# Where do I start??



## bm1981 (Nov 25, 2012)

Hi Everyone!! 

I'm looking to emigrate to Vancouver but I don't know where to start! Does anyone have any ideas if I should use an immigration consultant?? I'm pretty worried about finding a job as I'm an accountant but my experience is in the commercial sector. I also understand the FSW programme is closed. Could anyone advise on what actions I should take.

Very much appreciated

B x


----------



## Auld Yin (Mar 10, 2009)

What accounting accreditation do you possess? What age are you?


----------



## DiscoverTillsonburg (Nov 26, 2012)

Is there a particular reason you're interested in Vancouver? It's a beautiful area (I lived there for 17 years), but the cost of living is the highest in Canada--particularly when it comes to housing. I'd recommend doing some research on housing costs before making a decision.


----------



## bm1981 (Nov 25, 2012)

I'm 31 and I am a member of the ACCA which has a mutual agreement with CGA


----------



## bm1981 (Nov 25, 2012)

● Source data:
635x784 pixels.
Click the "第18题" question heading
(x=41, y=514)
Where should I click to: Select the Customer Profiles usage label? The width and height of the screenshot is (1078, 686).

● Problems to work on:
(1) Answer these from the forum thread about emigrating to Vancouver:
(a) How old is bm1981?
(b) For how many years did DiscoverTillsonburg live in the Vancouver area?
(c) Which program does bm1981 understand to be closed?
(2) List every distinct username that heads a post in the forum thread about emigrating to Vancouver.
(3) From the forum thread about emigrating to Vancouver, extract the text between "I'm looking to" and "I should take.", inclusive.

● Results of the tasks:
(1)
(a) 31
(b) 17 years
(c) The FSW programme

(2)
bm1981
Auld Yin
DiscoverTillsonburg

(3)
I'm looking to emigrate to Vancouver but I don't know where to start! Does anyone have any ideas if I should use an immigration consultant?? I'm pretty worried about finding a job as I'm an accountant but my experience is in the commercial sector. I also understand the FSW programme is closed. Could anyone advise on what actions I should take.